DIRECTIONS FOR THIS TASK: Repeat every record word for word and omit the images.

*** DATA EXTRACT ***

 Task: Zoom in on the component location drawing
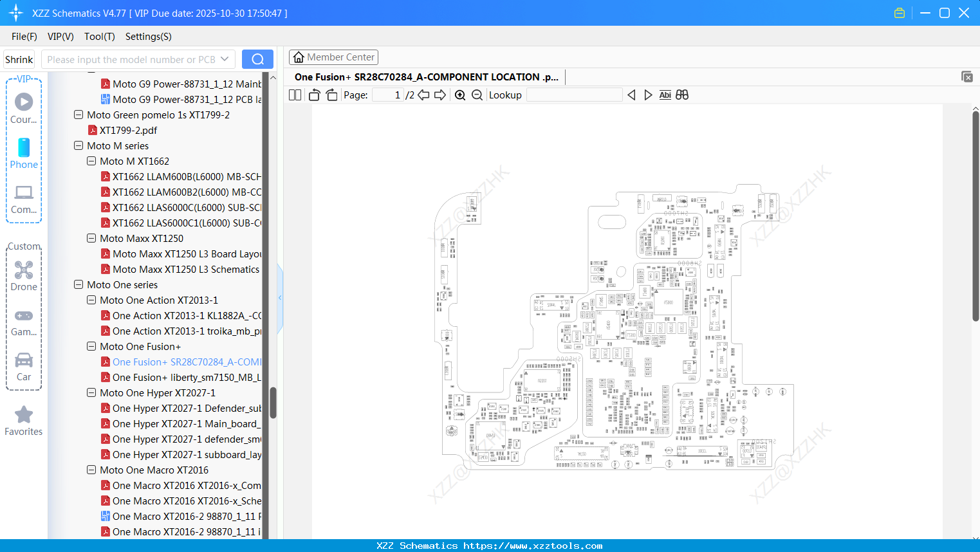pos(460,95)
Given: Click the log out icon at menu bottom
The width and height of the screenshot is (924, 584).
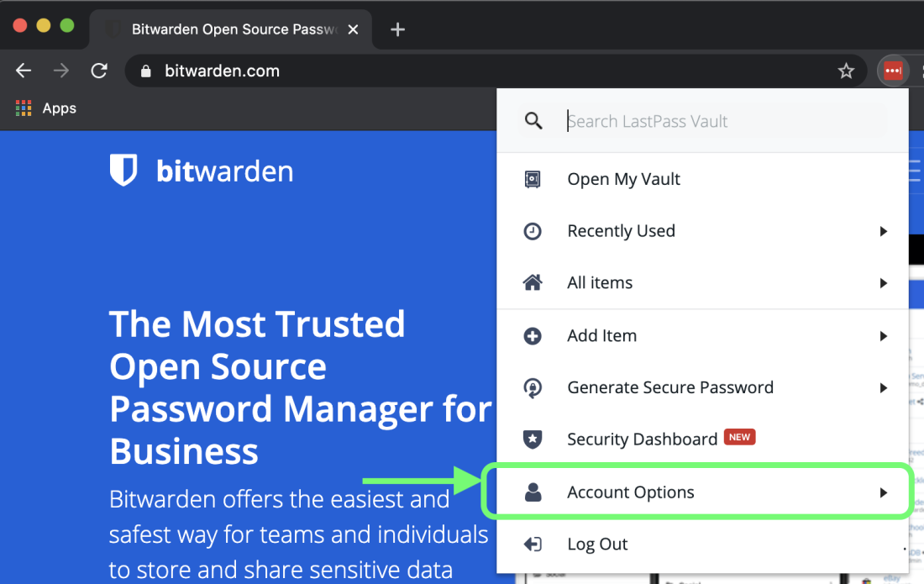Looking at the screenshot, I should [x=533, y=544].
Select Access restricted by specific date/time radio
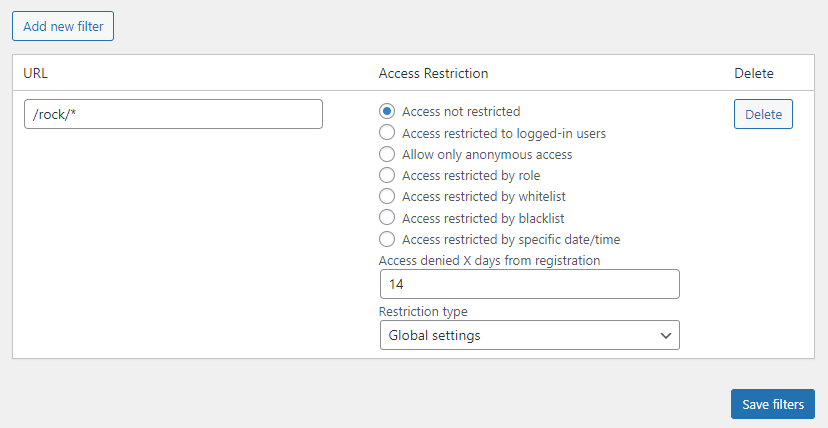The width and height of the screenshot is (828, 428). coord(387,239)
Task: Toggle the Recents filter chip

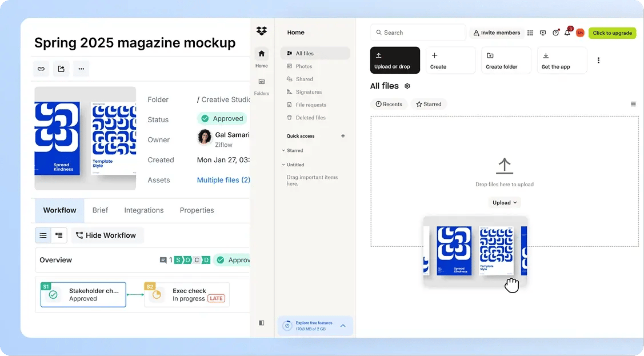Action: pos(389,104)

*** End of DATA EXTRACT ***

WORKED SOLUTION:
 Task: Zoom in on the component location drawing
pos(460,95)
Given: Click the log out icon at menu bottom
The width and height of the screenshot is (924, 584).
Looking at the screenshot, I should [x=533, y=544].
Select Access restricted by specific date/time radio
The width and height of the screenshot is (828, 428). coord(387,239)
Task: Toggle the Recents filter chip

Action: pos(389,104)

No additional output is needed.